### Entries provided
+---+
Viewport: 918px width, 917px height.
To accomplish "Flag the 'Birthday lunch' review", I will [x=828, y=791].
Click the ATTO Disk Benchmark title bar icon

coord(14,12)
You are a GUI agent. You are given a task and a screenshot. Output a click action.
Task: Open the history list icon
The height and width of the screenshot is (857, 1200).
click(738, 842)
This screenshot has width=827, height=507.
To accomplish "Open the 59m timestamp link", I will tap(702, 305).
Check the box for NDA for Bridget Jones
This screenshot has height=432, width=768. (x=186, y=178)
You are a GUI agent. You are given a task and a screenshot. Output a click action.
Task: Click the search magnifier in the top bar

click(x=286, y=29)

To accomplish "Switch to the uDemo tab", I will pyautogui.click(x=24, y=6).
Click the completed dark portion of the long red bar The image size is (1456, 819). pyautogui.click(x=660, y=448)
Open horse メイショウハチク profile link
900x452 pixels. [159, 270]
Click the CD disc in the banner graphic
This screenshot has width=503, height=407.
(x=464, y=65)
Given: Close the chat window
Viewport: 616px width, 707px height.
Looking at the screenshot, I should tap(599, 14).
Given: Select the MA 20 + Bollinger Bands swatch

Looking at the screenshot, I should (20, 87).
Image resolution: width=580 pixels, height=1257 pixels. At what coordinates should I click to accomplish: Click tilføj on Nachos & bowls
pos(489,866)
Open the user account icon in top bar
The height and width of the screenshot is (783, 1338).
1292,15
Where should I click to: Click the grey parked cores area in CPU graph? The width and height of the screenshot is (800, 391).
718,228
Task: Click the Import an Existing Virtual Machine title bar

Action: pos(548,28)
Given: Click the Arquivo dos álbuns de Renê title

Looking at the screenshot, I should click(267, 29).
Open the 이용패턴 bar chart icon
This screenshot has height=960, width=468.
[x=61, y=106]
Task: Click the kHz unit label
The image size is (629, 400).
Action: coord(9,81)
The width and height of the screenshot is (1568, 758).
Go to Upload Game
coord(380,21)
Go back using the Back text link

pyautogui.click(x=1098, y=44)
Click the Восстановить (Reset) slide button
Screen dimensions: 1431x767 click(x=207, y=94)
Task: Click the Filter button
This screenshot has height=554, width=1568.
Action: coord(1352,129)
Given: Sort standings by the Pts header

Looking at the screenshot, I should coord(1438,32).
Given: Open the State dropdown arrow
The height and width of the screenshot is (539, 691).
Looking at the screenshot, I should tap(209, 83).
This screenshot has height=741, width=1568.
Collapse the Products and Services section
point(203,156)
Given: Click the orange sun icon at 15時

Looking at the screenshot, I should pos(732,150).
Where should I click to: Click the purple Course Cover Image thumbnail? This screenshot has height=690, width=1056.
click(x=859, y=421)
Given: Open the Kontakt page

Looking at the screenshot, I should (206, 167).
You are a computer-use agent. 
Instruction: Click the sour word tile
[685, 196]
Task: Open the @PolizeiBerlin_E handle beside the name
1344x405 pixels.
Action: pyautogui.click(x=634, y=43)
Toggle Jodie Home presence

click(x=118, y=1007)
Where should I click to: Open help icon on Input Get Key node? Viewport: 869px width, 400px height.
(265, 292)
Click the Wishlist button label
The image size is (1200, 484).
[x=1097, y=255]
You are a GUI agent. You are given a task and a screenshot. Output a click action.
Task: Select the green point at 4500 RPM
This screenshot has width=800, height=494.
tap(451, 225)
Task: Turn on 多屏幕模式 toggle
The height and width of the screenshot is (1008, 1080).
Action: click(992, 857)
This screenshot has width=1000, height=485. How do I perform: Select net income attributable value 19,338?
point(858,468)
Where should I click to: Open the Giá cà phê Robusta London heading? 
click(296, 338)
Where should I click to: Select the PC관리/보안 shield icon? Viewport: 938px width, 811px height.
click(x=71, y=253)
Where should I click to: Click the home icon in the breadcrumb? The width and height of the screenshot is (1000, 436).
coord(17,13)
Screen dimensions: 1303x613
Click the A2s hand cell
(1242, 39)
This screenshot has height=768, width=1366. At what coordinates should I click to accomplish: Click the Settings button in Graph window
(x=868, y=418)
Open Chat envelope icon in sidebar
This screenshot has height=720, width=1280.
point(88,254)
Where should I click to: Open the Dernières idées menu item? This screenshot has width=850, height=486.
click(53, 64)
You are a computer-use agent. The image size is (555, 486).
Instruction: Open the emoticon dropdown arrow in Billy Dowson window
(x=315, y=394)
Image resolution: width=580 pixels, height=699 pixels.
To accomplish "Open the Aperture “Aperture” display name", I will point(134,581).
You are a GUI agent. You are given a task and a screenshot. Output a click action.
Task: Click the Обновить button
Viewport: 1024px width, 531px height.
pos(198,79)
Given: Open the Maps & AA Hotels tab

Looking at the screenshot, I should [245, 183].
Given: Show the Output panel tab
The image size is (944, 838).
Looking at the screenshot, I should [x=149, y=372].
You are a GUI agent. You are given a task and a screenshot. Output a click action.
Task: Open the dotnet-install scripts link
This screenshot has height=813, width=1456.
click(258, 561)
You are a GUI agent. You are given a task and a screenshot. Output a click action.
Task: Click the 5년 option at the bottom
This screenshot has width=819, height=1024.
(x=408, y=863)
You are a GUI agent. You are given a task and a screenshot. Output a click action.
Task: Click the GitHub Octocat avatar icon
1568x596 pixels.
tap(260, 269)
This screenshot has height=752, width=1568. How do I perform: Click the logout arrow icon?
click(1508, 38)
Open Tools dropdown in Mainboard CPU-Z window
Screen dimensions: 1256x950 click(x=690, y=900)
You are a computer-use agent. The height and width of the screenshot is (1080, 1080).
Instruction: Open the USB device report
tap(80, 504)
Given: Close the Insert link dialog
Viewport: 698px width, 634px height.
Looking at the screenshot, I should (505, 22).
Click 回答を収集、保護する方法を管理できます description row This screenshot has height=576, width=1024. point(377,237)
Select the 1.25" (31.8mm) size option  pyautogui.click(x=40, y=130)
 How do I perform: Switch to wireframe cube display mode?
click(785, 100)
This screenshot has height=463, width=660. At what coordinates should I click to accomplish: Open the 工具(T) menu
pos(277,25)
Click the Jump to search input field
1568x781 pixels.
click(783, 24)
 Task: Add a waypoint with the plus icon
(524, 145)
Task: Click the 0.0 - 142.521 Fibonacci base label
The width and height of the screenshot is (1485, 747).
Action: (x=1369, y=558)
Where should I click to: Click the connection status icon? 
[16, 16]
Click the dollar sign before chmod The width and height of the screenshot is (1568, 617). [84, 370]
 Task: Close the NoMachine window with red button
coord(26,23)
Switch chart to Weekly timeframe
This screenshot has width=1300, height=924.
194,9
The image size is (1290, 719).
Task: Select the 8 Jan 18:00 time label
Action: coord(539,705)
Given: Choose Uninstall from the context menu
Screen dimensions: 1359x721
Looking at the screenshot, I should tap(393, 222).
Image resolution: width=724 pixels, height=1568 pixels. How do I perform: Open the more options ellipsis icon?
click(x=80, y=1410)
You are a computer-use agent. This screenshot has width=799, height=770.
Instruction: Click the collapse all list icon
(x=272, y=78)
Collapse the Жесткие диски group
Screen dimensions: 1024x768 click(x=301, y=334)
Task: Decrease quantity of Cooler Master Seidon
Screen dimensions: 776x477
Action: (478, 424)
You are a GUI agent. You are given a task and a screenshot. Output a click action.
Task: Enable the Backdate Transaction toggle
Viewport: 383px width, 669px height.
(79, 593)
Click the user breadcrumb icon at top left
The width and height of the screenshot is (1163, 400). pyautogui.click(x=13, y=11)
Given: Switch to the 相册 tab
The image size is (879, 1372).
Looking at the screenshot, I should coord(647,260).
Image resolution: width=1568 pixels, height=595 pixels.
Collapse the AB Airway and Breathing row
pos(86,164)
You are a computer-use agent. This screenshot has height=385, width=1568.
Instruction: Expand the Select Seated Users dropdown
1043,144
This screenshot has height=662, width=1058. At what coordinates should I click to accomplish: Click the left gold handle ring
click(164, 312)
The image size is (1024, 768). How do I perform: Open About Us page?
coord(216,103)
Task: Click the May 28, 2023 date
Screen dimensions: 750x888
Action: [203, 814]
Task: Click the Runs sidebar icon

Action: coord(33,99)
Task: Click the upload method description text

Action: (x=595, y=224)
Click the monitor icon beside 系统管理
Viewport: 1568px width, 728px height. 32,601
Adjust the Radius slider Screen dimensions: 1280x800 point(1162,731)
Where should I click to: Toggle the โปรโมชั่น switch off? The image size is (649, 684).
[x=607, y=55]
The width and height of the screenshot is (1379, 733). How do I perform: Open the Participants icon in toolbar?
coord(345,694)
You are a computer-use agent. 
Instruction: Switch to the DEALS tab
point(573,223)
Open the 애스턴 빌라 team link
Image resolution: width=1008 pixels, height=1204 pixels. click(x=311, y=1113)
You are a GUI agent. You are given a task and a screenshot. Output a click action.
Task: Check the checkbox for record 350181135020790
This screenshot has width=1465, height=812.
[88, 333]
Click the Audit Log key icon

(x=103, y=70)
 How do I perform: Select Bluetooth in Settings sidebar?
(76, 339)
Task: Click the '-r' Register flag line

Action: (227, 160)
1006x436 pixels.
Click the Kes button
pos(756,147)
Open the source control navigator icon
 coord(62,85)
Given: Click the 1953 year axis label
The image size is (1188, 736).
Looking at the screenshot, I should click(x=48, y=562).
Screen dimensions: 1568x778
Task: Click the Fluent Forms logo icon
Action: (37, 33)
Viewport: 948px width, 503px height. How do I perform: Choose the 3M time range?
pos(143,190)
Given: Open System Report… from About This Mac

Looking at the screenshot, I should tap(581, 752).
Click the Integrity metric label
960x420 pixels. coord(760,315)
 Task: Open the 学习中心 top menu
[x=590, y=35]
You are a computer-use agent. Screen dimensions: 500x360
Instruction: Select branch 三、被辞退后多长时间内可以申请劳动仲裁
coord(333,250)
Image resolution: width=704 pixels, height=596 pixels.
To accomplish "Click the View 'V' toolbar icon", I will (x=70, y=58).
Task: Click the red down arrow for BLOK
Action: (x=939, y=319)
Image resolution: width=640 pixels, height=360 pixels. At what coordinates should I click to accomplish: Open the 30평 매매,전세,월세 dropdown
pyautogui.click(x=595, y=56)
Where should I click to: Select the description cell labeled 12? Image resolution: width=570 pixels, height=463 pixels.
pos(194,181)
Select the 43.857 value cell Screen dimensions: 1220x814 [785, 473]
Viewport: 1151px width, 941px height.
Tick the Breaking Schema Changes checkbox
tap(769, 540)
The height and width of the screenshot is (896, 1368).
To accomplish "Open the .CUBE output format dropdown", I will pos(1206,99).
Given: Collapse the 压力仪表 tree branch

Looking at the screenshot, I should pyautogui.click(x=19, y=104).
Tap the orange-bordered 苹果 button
+---+
### Required work
Give the lines of the material above again, exactly, from its first line through the line that contains "Click the completed" and no further.

### Task solution
Viewport: 918px width, 917px height.
To accomplish "Flag the 'Birthday lunch' review", I will [x=828, y=791].
Click the ATTO Disk Benchmark title bar icon

coord(14,12)
You are a GUI agent. You are given a task and a screenshot. Output a click action.
Task: Open the history list icon
The height and width of the screenshot is (857, 1200).
click(738, 842)
This screenshot has width=827, height=507.
To accomplish "Open the 59m timestamp link", I will tap(702, 305).
Check the box for NDA for Bridget Jones
This screenshot has height=432, width=768. (x=186, y=178)
You are a GUI agent. You are given a task and a screenshot. Output a click action.
Task: Click the search magnifier in the top bar

click(x=286, y=29)

To accomplish "Switch to the uDemo tab", I will pyautogui.click(x=24, y=6).
Click the completed dark portion of the long red bar The image size is (1456, 819). pyautogui.click(x=660, y=448)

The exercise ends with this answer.